[[ Data to process open ]]
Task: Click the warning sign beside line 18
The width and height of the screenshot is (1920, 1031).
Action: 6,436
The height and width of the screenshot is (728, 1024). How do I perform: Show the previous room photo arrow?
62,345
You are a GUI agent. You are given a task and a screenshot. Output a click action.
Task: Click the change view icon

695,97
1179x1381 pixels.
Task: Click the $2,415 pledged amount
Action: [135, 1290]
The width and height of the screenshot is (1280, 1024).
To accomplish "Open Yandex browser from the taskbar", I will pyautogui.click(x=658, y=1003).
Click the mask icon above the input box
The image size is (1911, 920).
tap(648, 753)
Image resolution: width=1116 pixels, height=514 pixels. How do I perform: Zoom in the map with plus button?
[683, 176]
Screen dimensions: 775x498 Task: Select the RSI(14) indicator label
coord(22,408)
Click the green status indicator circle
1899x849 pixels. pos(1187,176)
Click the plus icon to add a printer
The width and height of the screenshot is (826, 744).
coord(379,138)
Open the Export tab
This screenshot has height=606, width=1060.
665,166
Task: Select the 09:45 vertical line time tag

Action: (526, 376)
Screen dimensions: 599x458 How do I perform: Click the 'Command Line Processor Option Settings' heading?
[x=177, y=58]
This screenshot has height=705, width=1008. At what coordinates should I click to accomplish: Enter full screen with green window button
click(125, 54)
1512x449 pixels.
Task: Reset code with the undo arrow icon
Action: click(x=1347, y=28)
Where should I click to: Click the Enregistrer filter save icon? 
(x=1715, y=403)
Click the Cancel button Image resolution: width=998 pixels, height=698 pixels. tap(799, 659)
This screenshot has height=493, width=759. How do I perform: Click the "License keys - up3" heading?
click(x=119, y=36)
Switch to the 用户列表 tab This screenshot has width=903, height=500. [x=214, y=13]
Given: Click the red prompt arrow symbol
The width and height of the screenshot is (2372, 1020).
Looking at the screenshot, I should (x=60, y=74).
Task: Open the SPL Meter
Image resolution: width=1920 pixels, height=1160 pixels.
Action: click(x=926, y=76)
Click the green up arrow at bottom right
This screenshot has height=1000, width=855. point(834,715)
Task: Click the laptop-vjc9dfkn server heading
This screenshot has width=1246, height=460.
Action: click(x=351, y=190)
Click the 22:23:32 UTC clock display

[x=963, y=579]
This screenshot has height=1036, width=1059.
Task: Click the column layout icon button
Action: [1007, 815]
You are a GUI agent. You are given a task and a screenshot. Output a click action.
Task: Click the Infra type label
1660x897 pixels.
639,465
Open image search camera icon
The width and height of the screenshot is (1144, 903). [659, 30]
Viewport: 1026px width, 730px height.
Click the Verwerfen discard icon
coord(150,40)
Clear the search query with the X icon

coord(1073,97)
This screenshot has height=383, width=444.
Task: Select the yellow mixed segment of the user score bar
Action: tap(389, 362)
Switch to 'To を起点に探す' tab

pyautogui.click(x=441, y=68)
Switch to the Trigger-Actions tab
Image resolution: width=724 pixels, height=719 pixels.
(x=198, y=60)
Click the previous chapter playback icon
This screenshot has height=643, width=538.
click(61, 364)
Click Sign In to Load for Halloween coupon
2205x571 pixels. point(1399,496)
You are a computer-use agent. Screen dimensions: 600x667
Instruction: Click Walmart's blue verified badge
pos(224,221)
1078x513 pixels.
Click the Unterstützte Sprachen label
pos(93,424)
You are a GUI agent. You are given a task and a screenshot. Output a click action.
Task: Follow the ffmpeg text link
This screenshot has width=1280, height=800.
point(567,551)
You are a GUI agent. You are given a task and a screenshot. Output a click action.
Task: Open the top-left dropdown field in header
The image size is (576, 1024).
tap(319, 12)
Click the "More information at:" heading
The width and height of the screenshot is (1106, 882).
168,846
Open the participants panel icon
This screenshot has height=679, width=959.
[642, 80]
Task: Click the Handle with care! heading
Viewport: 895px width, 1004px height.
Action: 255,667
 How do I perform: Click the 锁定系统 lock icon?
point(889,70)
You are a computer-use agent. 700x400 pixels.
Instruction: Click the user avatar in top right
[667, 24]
[[ Data to process closed ]]
**Task goal:**
Please copy out every line shown above, exactly.

**Response for this exercise:**
Task: Click the warning sign beside line 18
The width and height of the screenshot is (1920, 1031).
Action: 6,436
The height and width of the screenshot is (728, 1024). How do I perform: Show the previous room photo arrow?
62,345
You are a GUI agent. You are given a task and a screenshot. Output a click action.
Task: Click the change view icon

695,97
1179x1381 pixels.
Task: Click the $2,415 pledged amount
Action: [135, 1290]
The width and height of the screenshot is (1280, 1024).
To accomplish "Open Yandex browser from the taskbar", I will pyautogui.click(x=658, y=1003).
Click the mask icon above the input box
The image size is (1911, 920).
tap(648, 753)
Image resolution: width=1116 pixels, height=514 pixels. How do I perform: Zoom in the map with plus button?
[683, 176]
Screen dimensions: 775x498 Task: Select the RSI(14) indicator label
coord(22,408)
Click the green status indicator circle
1899x849 pixels. pos(1187,176)
Click the plus icon to add a printer
The width and height of the screenshot is (826, 744).
coord(379,138)
Open the Export tab
This screenshot has height=606, width=1060.
665,166
Task: Select the 09:45 vertical line time tag

Action: (526, 376)
Screen dimensions: 599x458 How do I perform: Click the 'Command Line Processor Option Settings' heading?
[x=177, y=58]
This screenshot has height=705, width=1008. At what coordinates should I click to accomplish: Enter full screen with green window button
click(125, 54)
1512x449 pixels.
Task: Reset code with the undo arrow icon
Action: click(x=1347, y=28)
Where should I click to: Click the Enregistrer filter save icon? 
(x=1715, y=403)
Click the Cancel button Image resolution: width=998 pixels, height=698 pixels. tap(799, 659)
This screenshot has height=493, width=759. How do I perform: Click the "License keys - up3" heading?
click(x=119, y=36)
Switch to the 用户列表 tab This screenshot has width=903, height=500. [x=214, y=13]
Given: Click the red prompt arrow symbol
The width and height of the screenshot is (2372, 1020).
Looking at the screenshot, I should (x=60, y=74).
Task: Open the SPL Meter
Image resolution: width=1920 pixels, height=1160 pixels.
Action: click(x=926, y=76)
Click the green up arrow at bottom right
This screenshot has height=1000, width=855. point(834,715)
Task: Click the laptop-vjc9dfkn server heading
This screenshot has width=1246, height=460.
Action: click(x=351, y=190)
Click the 22:23:32 UTC clock display

[x=963, y=579]
This screenshot has height=1036, width=1059.
Task: Click the column layout icon button
Action: [1007, 815]
You are a GUI agent. You are given a task and a screenshot. Output a click action.
Task: Click the Infra type label
1660x897 pixels.
639,465
Open image search camera icon
The width and height of the screenshot is (1144, 903). [659, 30]
Viewport: 1026px width, 730px height.
Click the Verwerfen discard icon
coord(150,40)
Clear the search query with the X icon

coord(1073,97)
This screenshot has height=383, width=444.
Task: Select the yellow mixed segment of the user score bar
Action: tap(389, 362)
Switch to 'To を起点に探す' tab

pyautogui.click(x=441, y=68)
Switch to the Trigger-Actions tab
Image resolution: width=724 pixels, height=719 pixels.
(x=198, y=60)
Click the previous chapter playback icon
This screenshot has height=643, width=538.
click(61, 364)
Click Sign In to Load for Halloween coupon
2205x571 pixels. point(1399,496)
You are a computer-use agent. Screen dimensions: 600x667
Instruction: Click Walmart's blue verified badge
pos(224,221)
1078x513 pixels.
Click the Unterstützte Sprachen label
pos(93,424)
You are a GUI agent. You are given a task and a screenshot. Output a click action.
Task: Follow the ffmpeg text link
This screenshot has width=1280, height=800.
point(567,551)
You are a GUI agent. You are given a task and a screenshot. Output a click action.
Task: Open the top-left dropdown field in header
The image size is (576, 1024).
tap(319, 12)
Click the "More information at:" heading
The width and height of the screenshot is (1106, 882).
168,846
Open the participants panel icon
This screenshot has height=679, width=959.
[642, 80]
Task: Click the Handle with care! heading
Viewport: 895px width, 1004px height.
Action: 255,667
 How do I perform: Click the 锁定系统 lock icon?
point(889,70)
You are a computer-use agent. 700x400 pixels.
Instruction: Click the user avatar in top right
[667, 24]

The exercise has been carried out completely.